Target pointing data:
- - - -

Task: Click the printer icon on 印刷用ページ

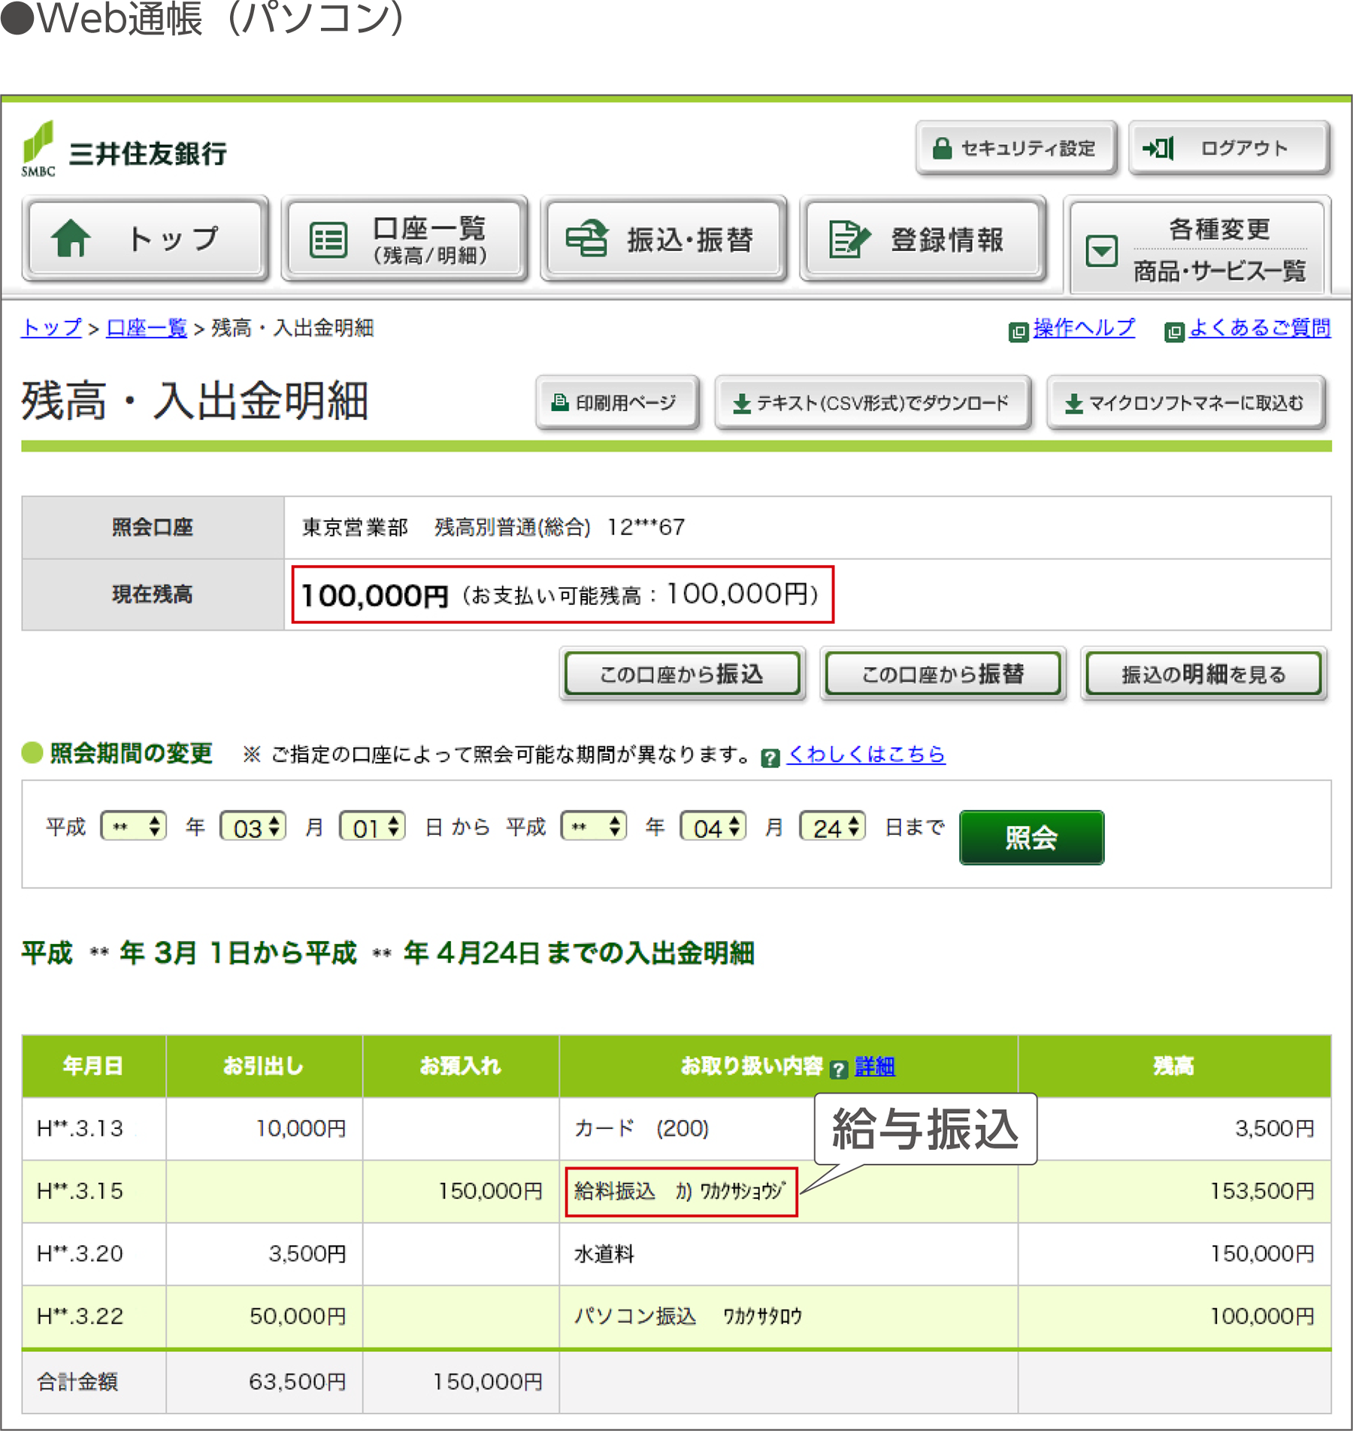Action: 560,403
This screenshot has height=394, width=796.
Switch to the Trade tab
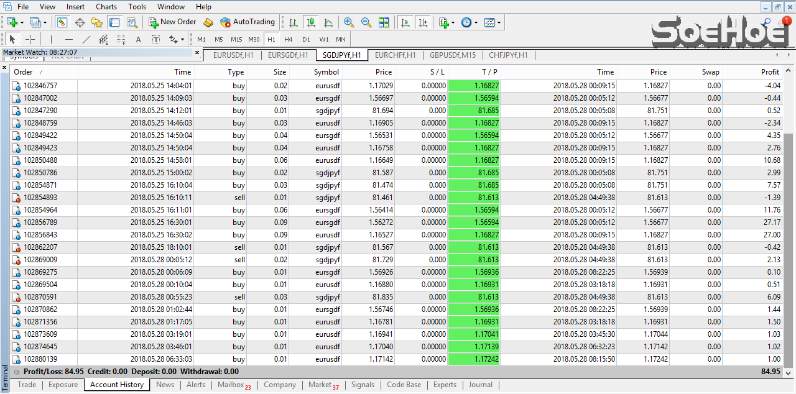[x=27, y=385]
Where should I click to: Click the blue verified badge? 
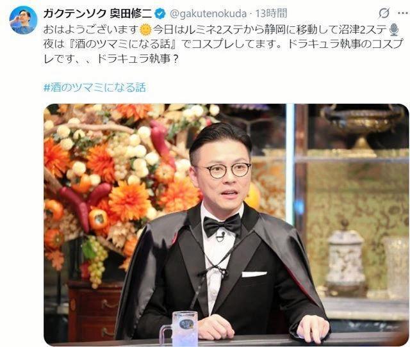tap(160, 13)
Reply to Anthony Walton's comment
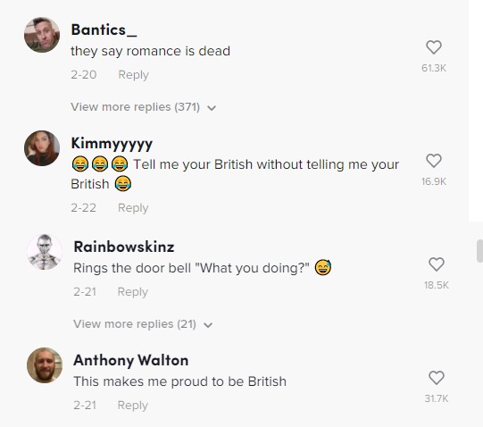Screen dimensions: 483x427 [133, 406]
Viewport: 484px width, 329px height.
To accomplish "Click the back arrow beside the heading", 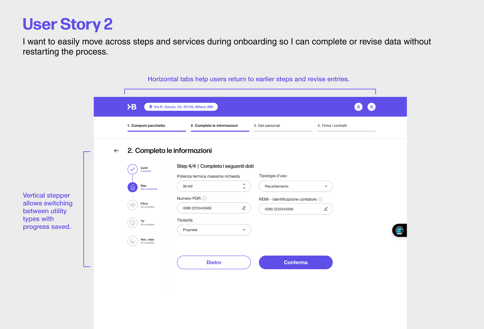I will pos(116,151).
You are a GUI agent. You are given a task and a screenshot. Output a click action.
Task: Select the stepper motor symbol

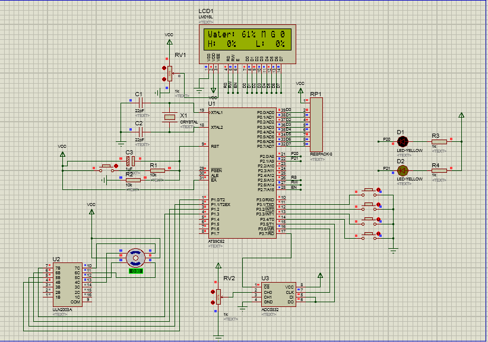coord(135,258)
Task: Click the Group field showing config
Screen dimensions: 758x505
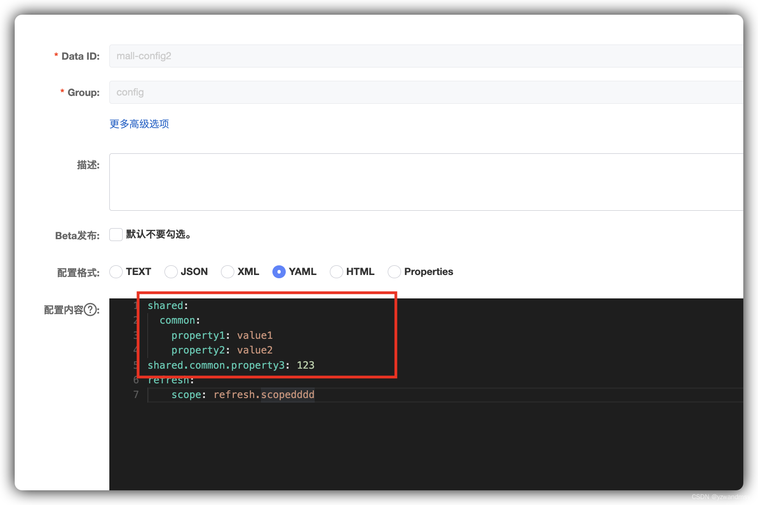Action: [x=322, y=92]
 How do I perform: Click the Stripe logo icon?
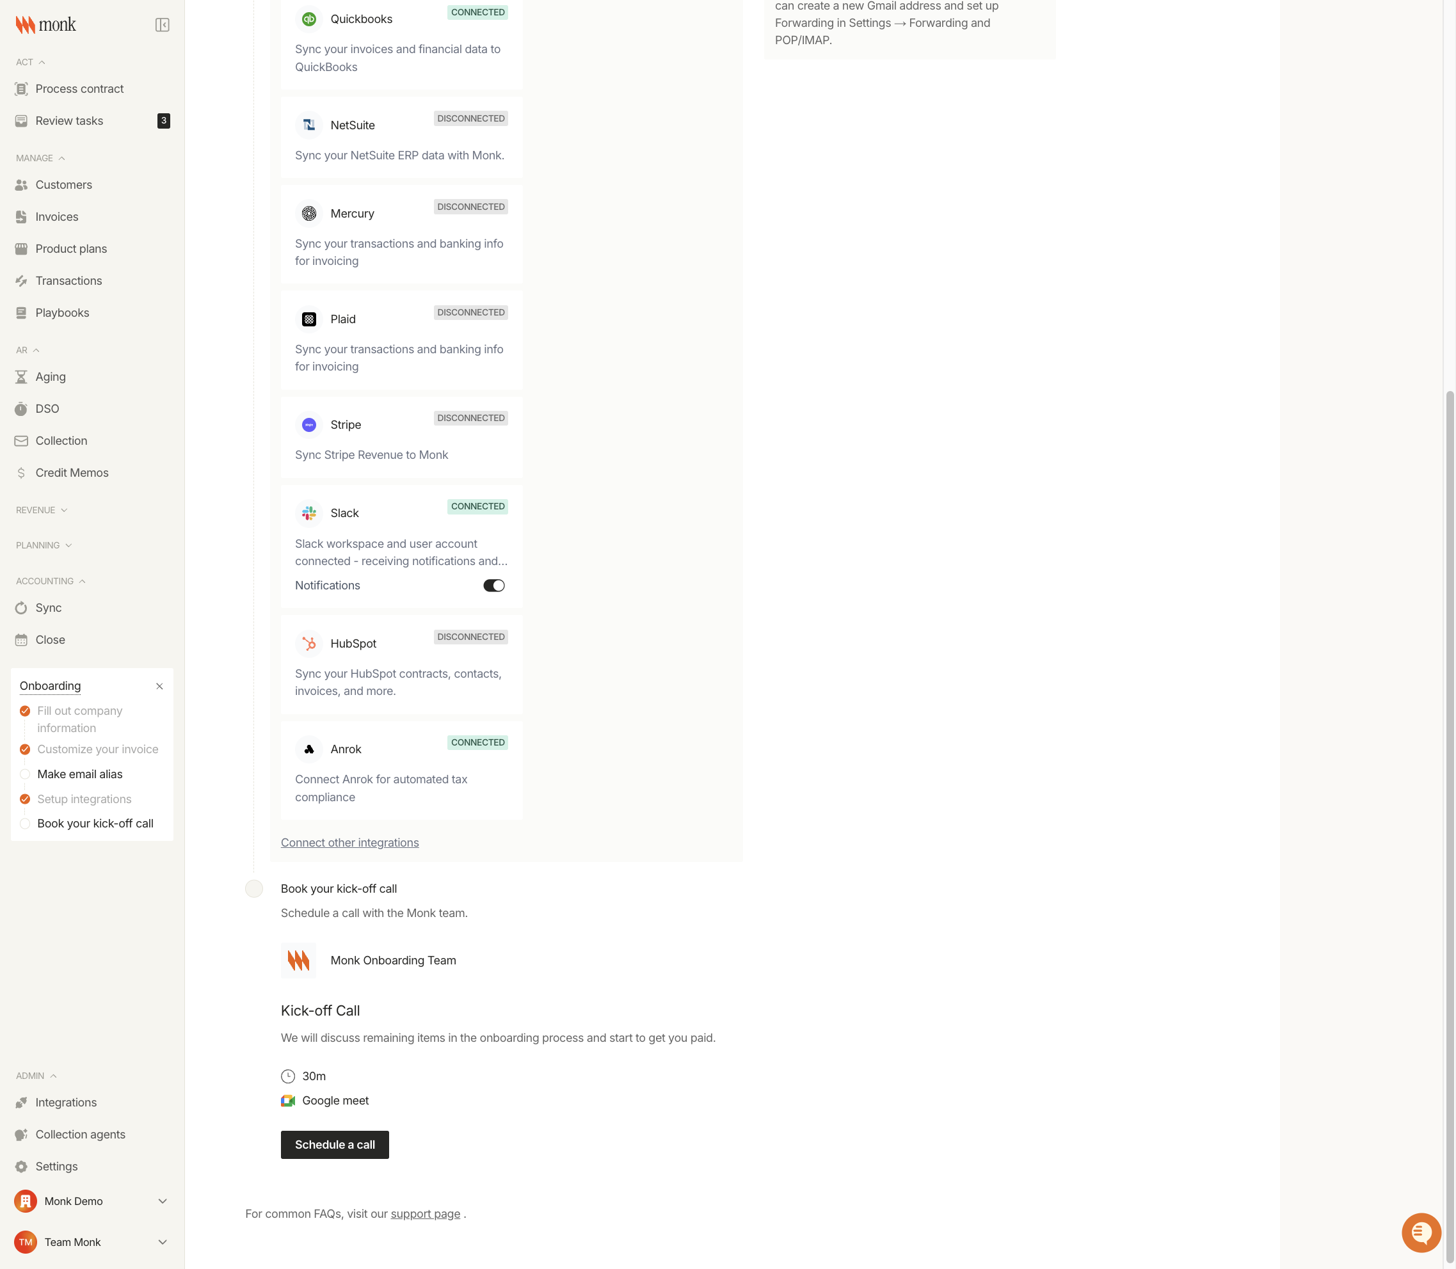click(x=309, y=425)
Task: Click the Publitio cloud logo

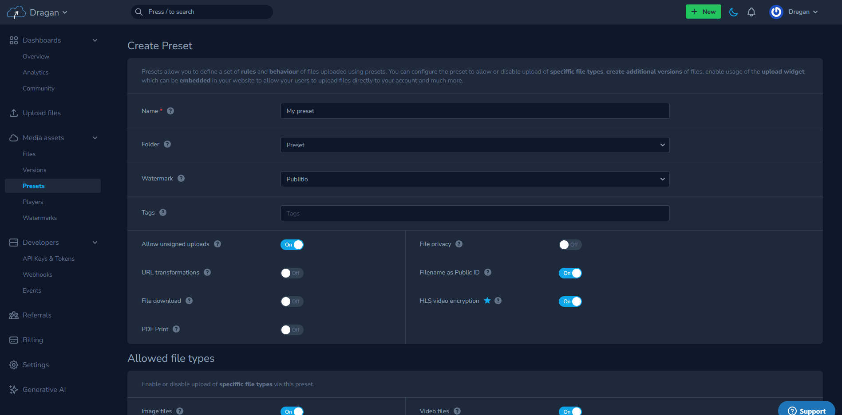Action: pos(16,12)
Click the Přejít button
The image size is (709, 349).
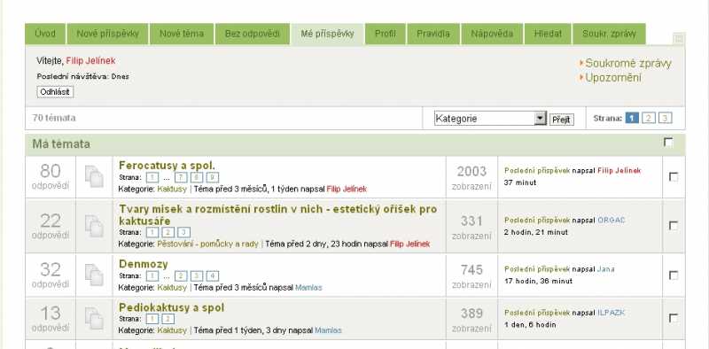(x=562, y=120)
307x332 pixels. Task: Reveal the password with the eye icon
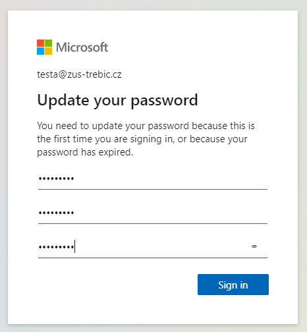254,246
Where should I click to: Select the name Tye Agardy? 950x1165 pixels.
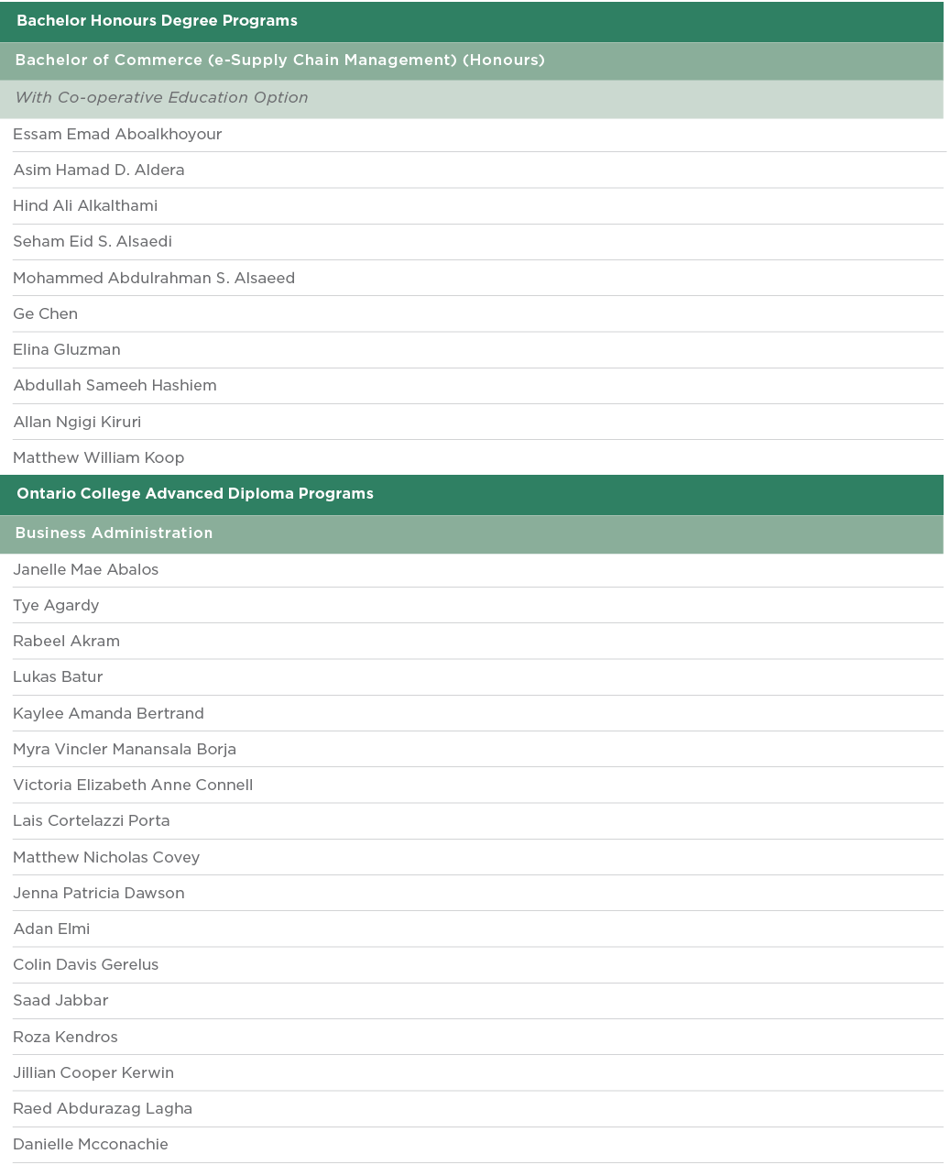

- - - -

**AIM OF THE EXERCISE:** Starting at the line with "How do I perform: Click" and continuing through the end of the data, rewrite those lines with "logo" swapped for "emblem" and every other part left the same. Leave out the pictures.

**RESULT FOR THIS EXERCISE:**
 How do I perform: Click the Stripe emblem icon?
click(x=309, y=425)
Task: Click the Publitio cloud emblem

Action: pos(16,12)
Click the Přejít button
The image size is (709, 349).
(x=562, y=120)
307x332 pixels. Task: Reveal the password with the eye icon
254,246
Where should I click to: Select the name Tye Agardy? 950x1165 pixels.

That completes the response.